### Instruction
Update the records below by changing every "computer-use agent" to "desktop assistant" and leaving all other text as it is.

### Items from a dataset
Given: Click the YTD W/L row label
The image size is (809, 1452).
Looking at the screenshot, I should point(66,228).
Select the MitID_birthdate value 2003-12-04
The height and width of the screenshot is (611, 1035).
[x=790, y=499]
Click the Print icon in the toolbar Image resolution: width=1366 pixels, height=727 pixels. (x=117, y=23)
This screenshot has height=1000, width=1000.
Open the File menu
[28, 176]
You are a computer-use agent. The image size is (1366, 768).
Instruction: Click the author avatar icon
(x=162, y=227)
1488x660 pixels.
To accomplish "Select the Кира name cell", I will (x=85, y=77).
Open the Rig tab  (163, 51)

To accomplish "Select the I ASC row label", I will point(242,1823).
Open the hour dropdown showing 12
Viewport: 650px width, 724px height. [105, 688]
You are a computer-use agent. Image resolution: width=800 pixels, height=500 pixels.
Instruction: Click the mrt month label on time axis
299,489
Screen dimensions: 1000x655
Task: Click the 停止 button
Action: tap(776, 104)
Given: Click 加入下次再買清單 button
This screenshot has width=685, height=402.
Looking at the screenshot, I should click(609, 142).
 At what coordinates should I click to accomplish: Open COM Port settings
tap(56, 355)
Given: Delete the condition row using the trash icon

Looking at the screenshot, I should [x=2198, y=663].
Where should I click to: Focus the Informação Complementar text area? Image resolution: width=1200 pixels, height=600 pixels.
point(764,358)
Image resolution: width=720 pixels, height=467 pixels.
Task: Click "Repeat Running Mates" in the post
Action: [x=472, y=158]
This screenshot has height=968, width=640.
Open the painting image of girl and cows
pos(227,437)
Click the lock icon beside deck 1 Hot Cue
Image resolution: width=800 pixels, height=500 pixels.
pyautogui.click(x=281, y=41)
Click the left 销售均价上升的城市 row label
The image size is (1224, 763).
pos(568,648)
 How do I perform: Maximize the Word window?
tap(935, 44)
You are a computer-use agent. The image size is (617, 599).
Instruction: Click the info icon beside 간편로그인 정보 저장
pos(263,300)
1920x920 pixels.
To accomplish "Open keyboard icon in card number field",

### Output for this exercise
Given: Click the YTD W/L row label
The image size is (809, 1452).
Looking at the screenshot, I should point(66,228).
Select the MitID_birthdate value 2003-12-04
The height and width of the screenshot is (611, 1035).
[x=790, y=499]
Click the Print icon in the toolbar Image resolution: width=1366 pixels, height=727 pixels. (x=117, y=23)
This screenshot has height=1000, width=1000.
Open the File menu
[28, 176]
You are a desktop assistant. The image size is (1366, 768).
Instruction: Click the author avatar icon
(x=162, y=227)
1488x660 pixels.
To accomplish "Select the Кира name cell", I will (x=85, y=77).
Open the Rig tab  (163, 51)

To accomplish "Select the I ASC row label", I will point(242,1823).
Open the hour dropdown showing 12
Viewport: 650px width, 724px height. [105, 688]
You are a desktop assistant. Image resolution: width=800 pixels, height=500 pixels.
Instruction: Click the mrt month label on time axis
299,489
Screen dimensions: 1000x655
Task: Click the 停止 button
Action: tap(776, 104)
Given: Click 加入下次再買清單 button
This screenshot has width=685, height=402.
Looking at the screenshot, I should click(609, 142).
 At what coordinates should I click to accomplish: Open COM Port settings
tap(56, 355)
Given: Delete the condition row using the trash icon

Looking at the screenshot, I should [x=2198, y=663].
Where should I click to: Focus the Informação Complementar text area? Image resolution: width=1200 pixels, height=600 pixels.
point(764,358)
Image resolution: width=720 pixels, height=467 pixels.
Task: Click "Repeat Running Mates" in the post
Action: [x=472, y=158]
This screenshot has height=968, width=640.
Open the painting image of girl and cows
pos(227,437)
Click the lock icon beside deck 1 Hot Cue
Image resolution: width=800 pixels, height=500 pixels.
pyautogui.click(x=281, y=41)
Click the left 销售均价上升的城市 row label
The image size is (1224, 763).
pos(568,648)
 How do I perform: Maximize the Word window?
tap(935, 44)
You are a desktop assistant. The image size is (617, 599).
Instruction: Click the info icon beside 간편로그인 정보 저장
pos(263,300)
1920x920 pixels.
To accomplish "Open keyboard icon in card number field",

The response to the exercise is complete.